Dataset extract:
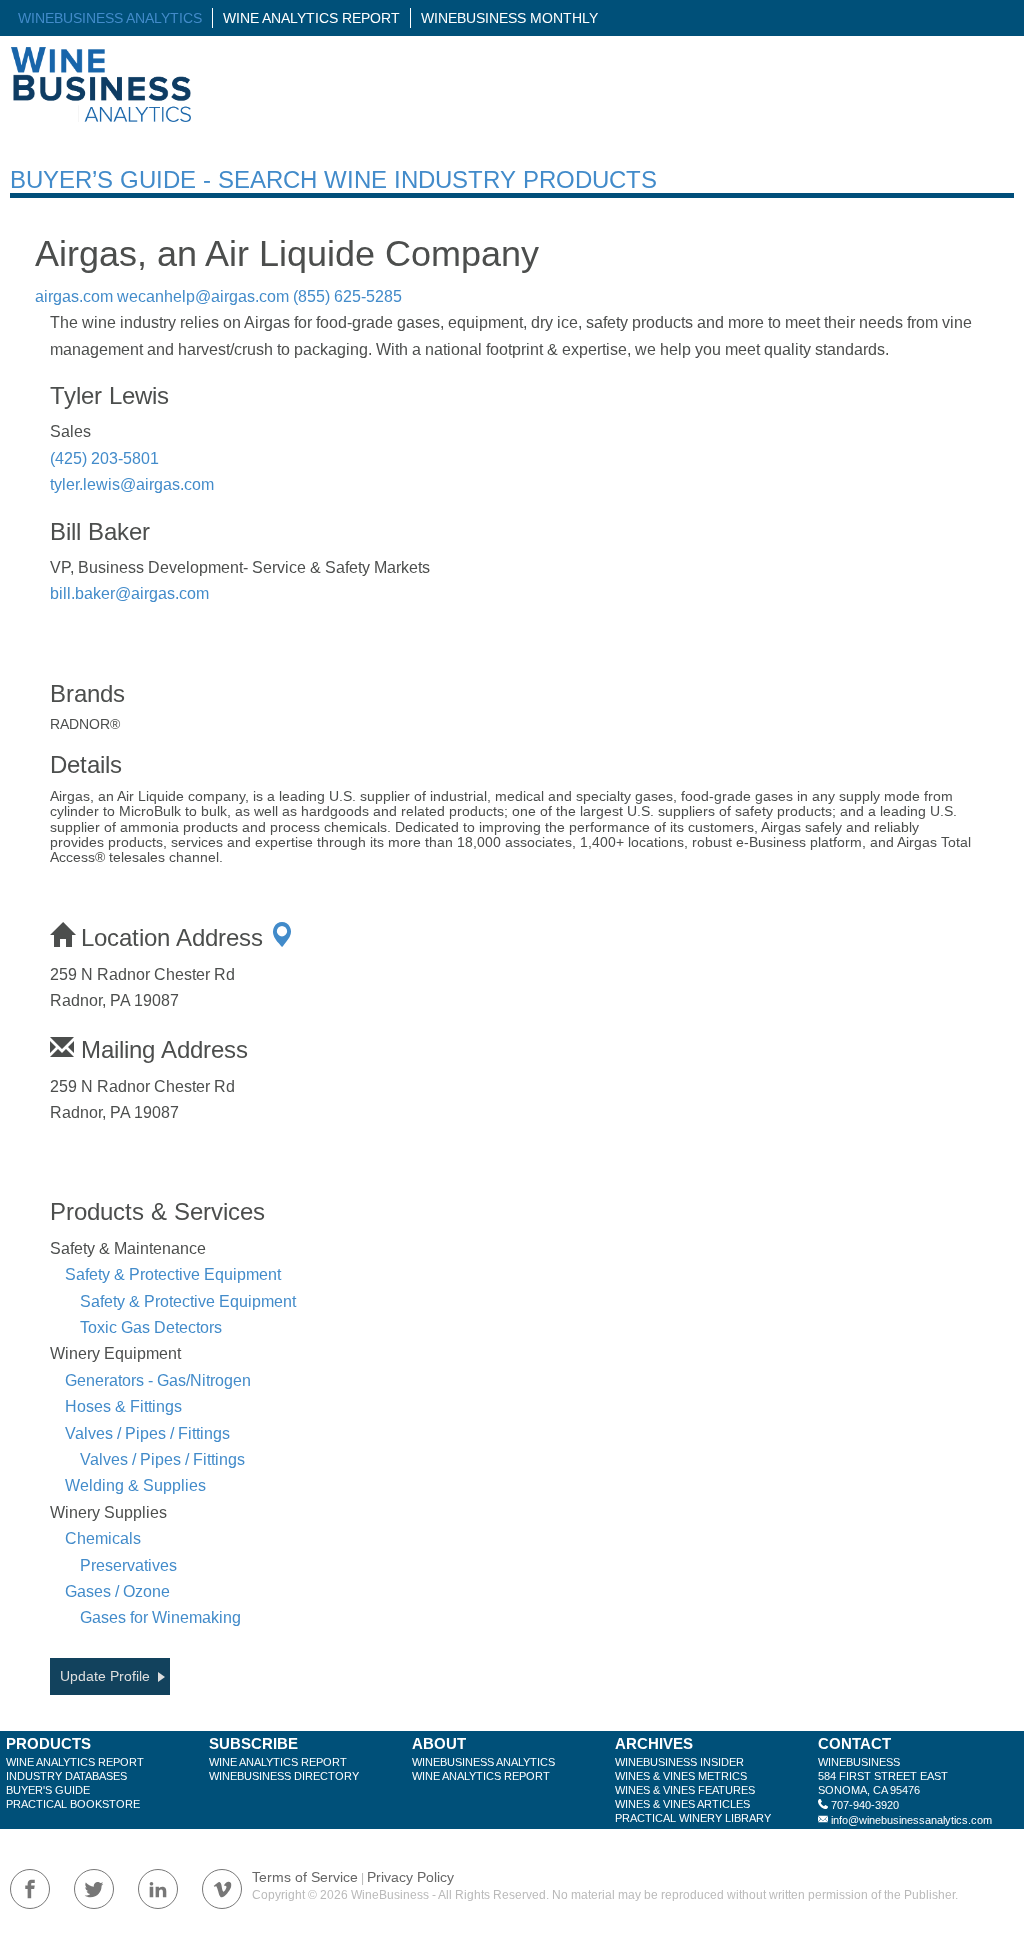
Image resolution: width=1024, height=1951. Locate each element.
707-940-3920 (865, 1805)
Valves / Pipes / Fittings (147, 1433)
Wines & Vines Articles (682, 1804)
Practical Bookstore (73, 1804)
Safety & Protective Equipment (173, 1274)
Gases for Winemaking (160, 1617)
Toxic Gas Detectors (151, 1327)
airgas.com (74, 296)
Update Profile (105, 1676)
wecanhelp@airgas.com (203, 296)
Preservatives (128, 1565)
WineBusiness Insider (679, 1762)
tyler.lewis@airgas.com (132, 484)
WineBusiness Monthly (509, 18)
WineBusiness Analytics (110, 18)
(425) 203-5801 (104, 458)
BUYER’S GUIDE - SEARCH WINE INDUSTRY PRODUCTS (333, 179)
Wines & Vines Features (685, 1790)
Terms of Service (305, 1877)
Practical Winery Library (693, 1818)
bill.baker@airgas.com (129, 593)
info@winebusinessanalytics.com (911, 1820)
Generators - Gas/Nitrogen (158, 1380)
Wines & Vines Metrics (681, 1776)
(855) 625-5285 (347, 296)
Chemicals (103, 1538)
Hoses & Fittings (123, 1406)
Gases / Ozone (117, 1591)
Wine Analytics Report (311, 18)
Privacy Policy (410, 1877)
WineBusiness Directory (284, 1776)
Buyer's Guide (48, 1790)
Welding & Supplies (135, 1485)
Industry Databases (66, 1776)
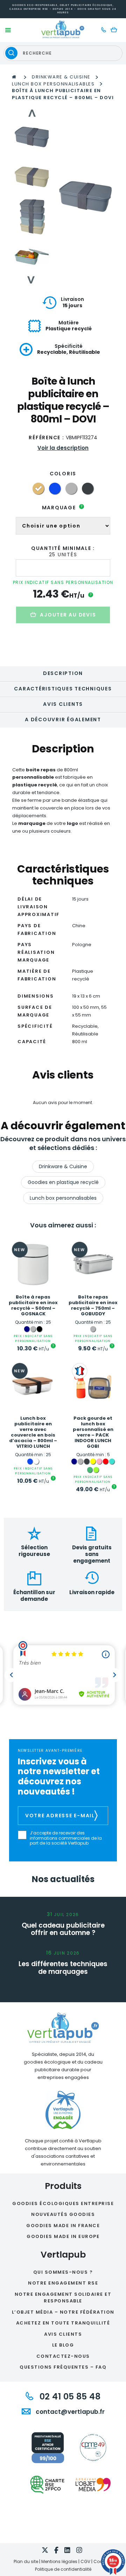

Exercise: Say how many lines of the data above include the word "Fittings", and add nothing further.

Your solution: 2